Activity
All lines from the one bearing "Instruction: Click the" through the end of the data below must be printed exactly as they stand, with pictures removed.

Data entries

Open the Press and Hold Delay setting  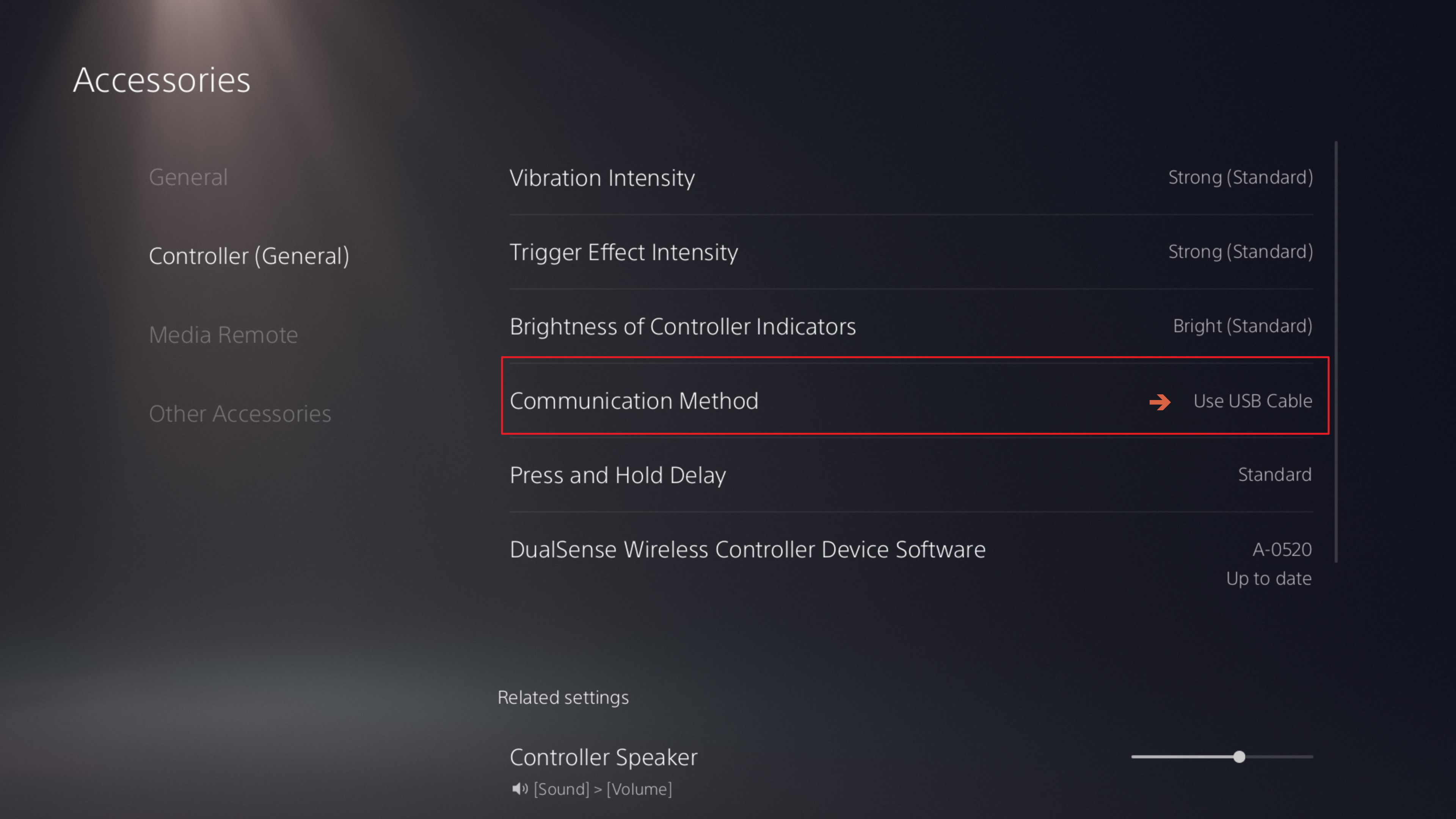pos(911,475)
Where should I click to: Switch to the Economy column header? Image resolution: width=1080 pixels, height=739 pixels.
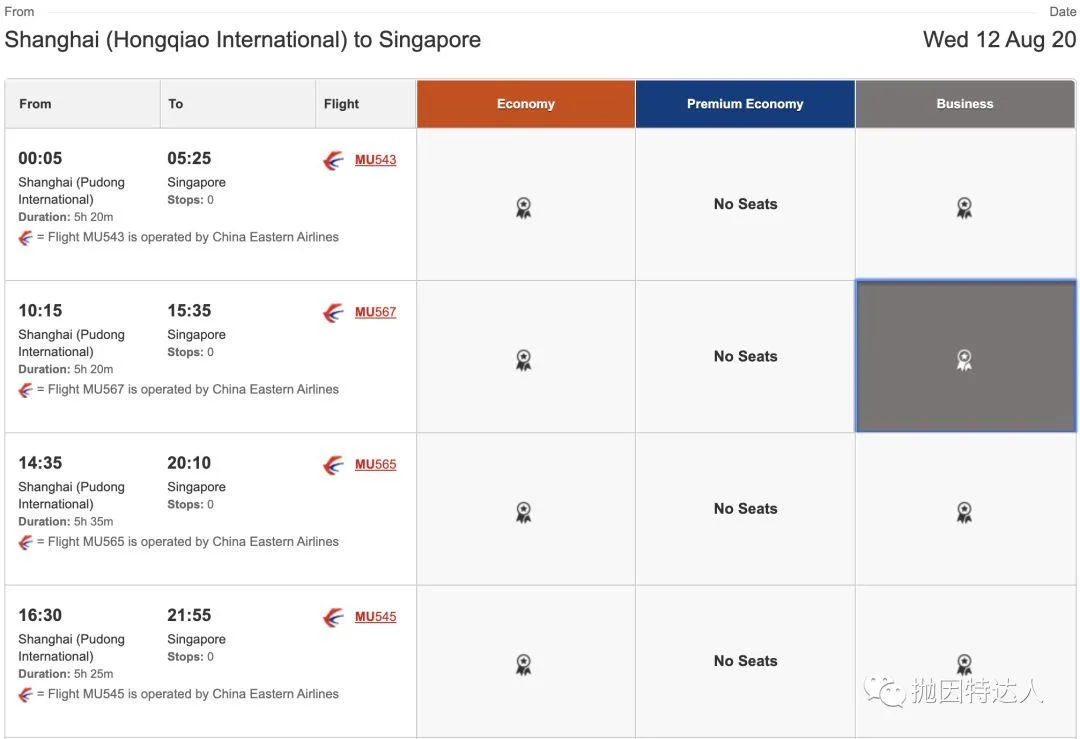[525, 102]
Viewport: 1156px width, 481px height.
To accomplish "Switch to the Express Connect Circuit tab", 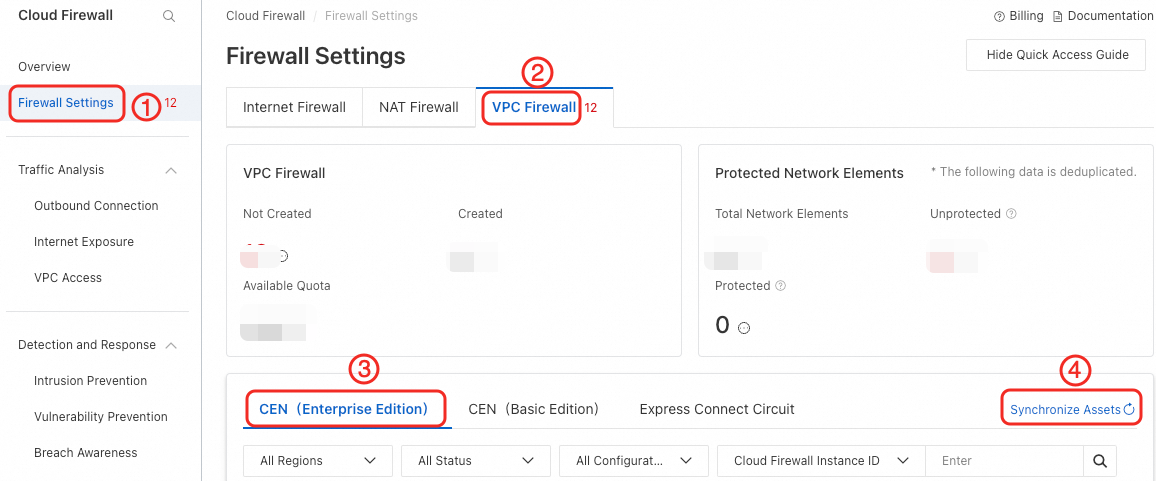I will [x=717, y=409].
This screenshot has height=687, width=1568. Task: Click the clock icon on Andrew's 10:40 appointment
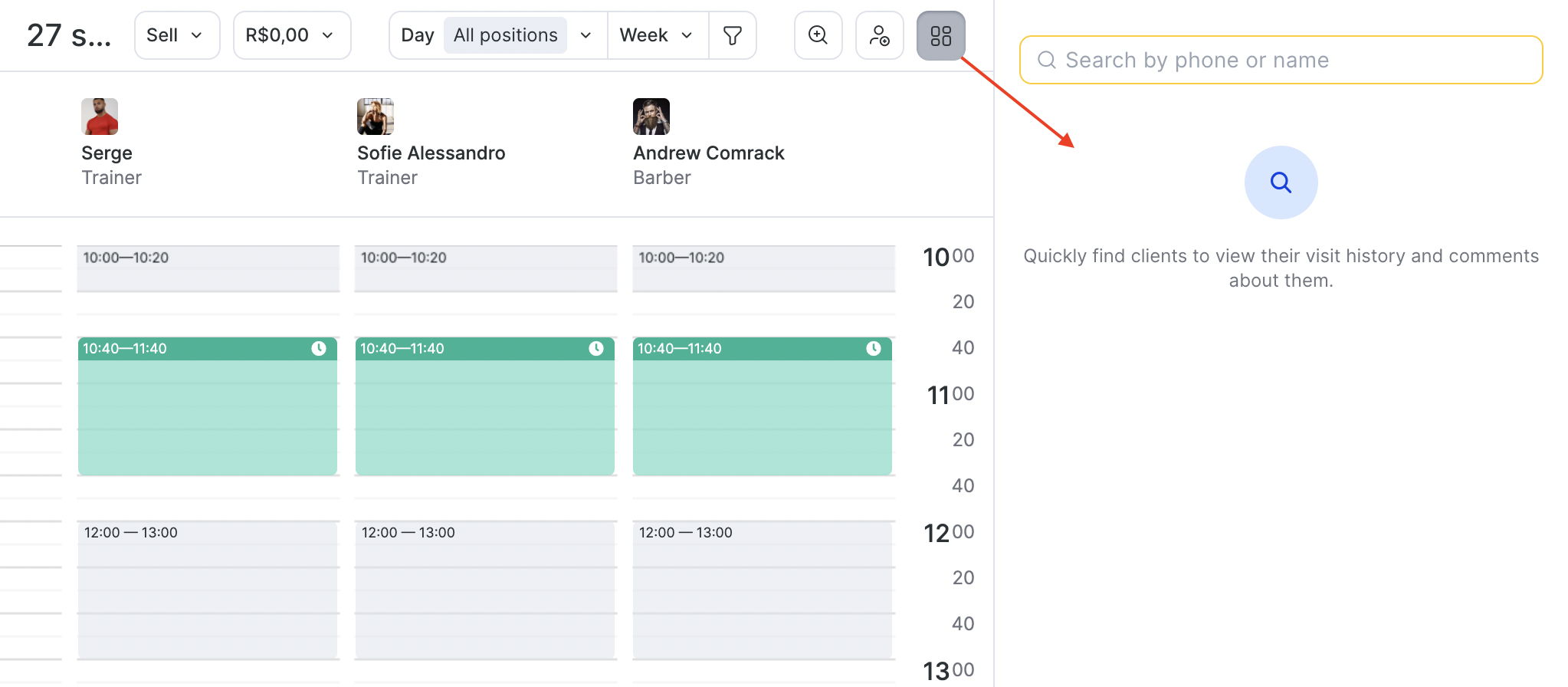(x=874, y=349)
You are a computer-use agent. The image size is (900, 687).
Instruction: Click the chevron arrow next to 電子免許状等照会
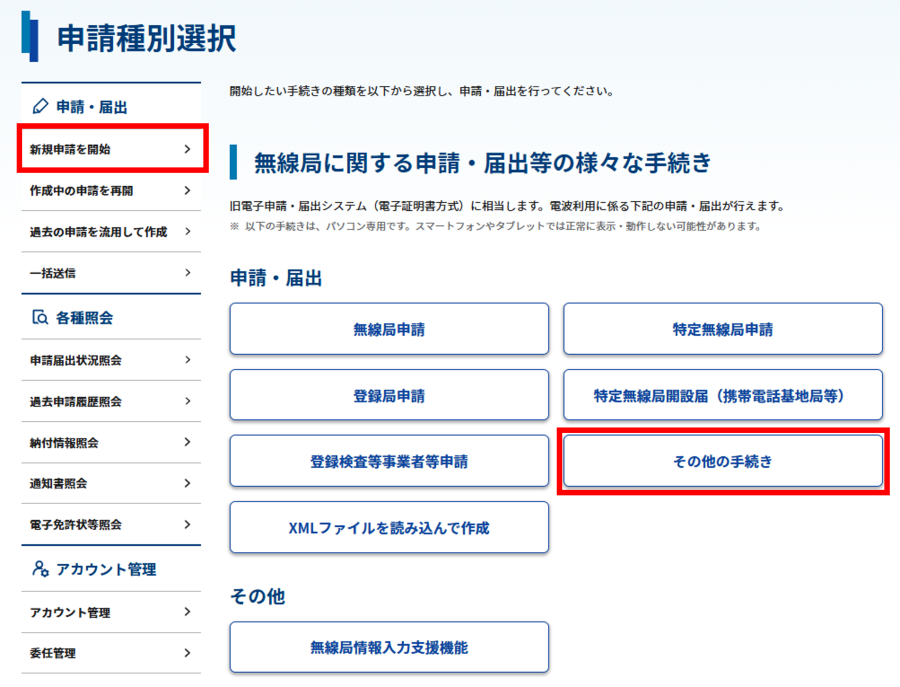[x=187, y=524]
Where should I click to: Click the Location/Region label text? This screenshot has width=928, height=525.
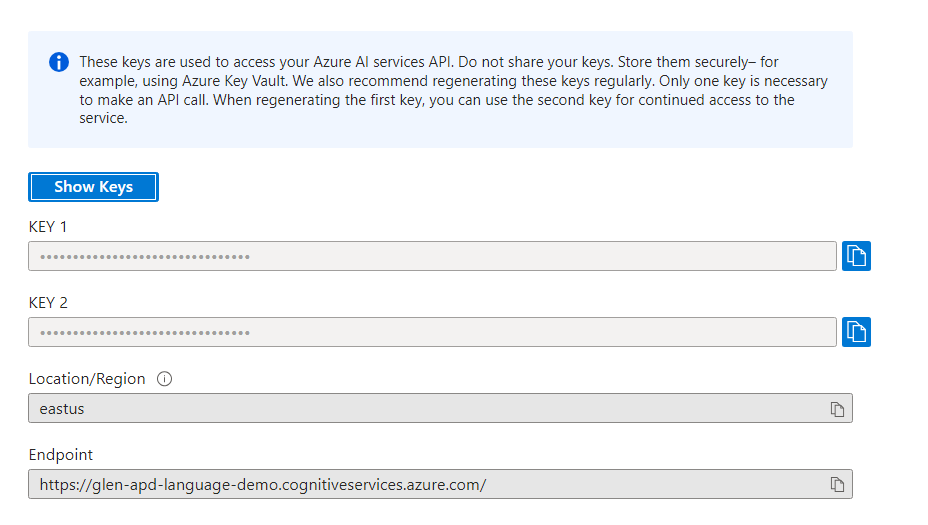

Task solution
Instruction: Click the chevron arrow next to 電子免許状等照会
[x=187, y=524]
Where should I click to: Click the Location/Region label text? This screenshot has width=928, height=525.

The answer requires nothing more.